[
https://issues.apache.org/jira/browse/OOZIE-102?page=com.atlassian.jira.plugin.system.issuetabpanels:comment-tabpanel&focusedCommentId=13101835#comment-13101835
]
Hadoop QA commented on OOZIE-102:
---------------------------------
anew remarked:
Although "normal" and "catchup" jobs are actually treated equally by Oozie, I
think there is a true difference in use cases:
- A catchup job is started to run/redo computations whose nominal time is often
far back in the past, and the input data is typically historical data and
already available at the creation time of the job. But most likely the catchup
also requires many more jobs to be run than for current computations.
- A current job has data dependencies on other jobs that have just finished or
are expected to finish very soon. If any of these jobs are late, then this job
has to wait. This is more likely to happen than in catchup mode.
Therefore, it is desirable to get expire a catchup job sooner than a current
job. On the other hand, for simplicity's sake, and because Oozie currently does
not have an explicit notion of "catchup", it is desirable to have the same
timeout for both types of jobs.
I do not have a strong preference, but a slight tendency towards keeping it
simple.
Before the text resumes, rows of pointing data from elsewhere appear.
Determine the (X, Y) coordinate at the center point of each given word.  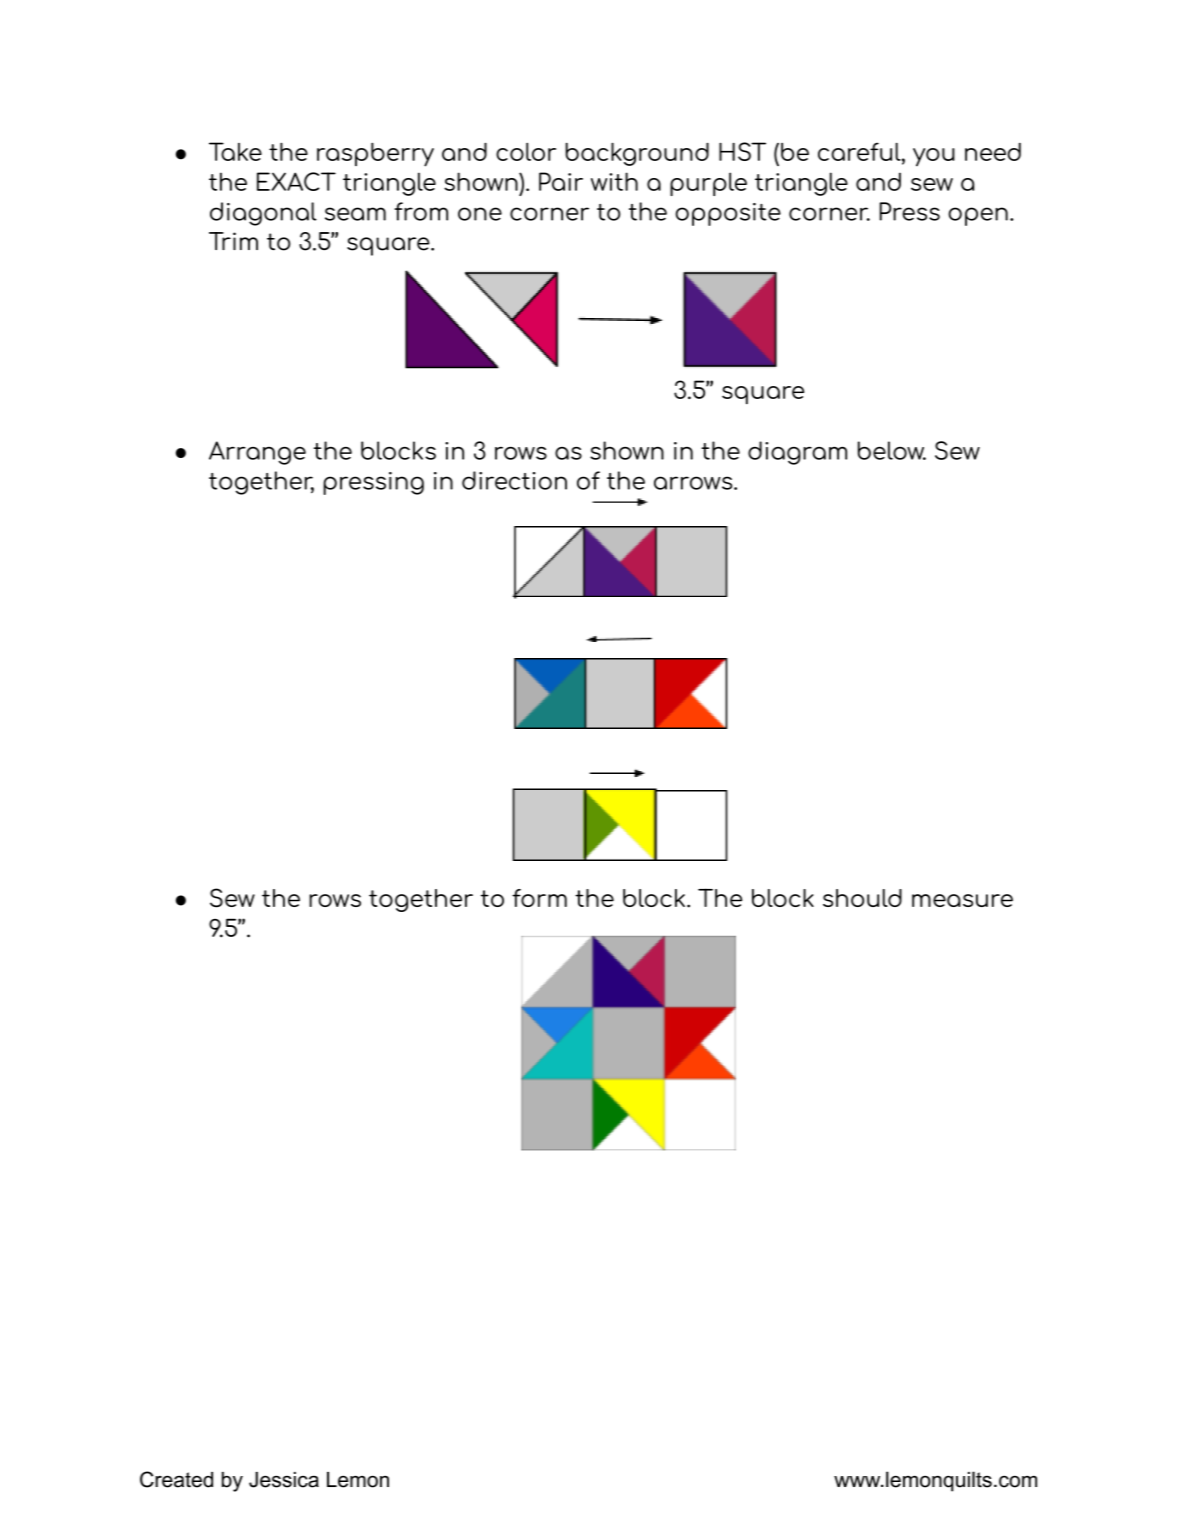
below (892, 450)
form (539, 898)
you (934, 157)
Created (176, 1479)
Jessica (284, 1480)
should (862, 898)
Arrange (257, 453)
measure (962, 900)
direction (514, 480)
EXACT (296, 181)
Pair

So for now, I vote for a single timeout which kicks in when max(Nominal
Time, Created Time) + timeout > Current Time.
> GH-67: input data check should have a timeout for catch-up mode too.
> ---------------------------------------------------------------------
>
> Key: OOZIE-102
> URL: https://issues.apache.org/jira/browse/OOZIE-102
> Project: Oozie
> Issue Type: Bug
> Reporter: Hadoop QA
>
> For normal,timeout when Nominal Time + timeout > current time
> For catchup,timeout when Created Time + timeout > current time
--
This message is automatically generated by JIRA.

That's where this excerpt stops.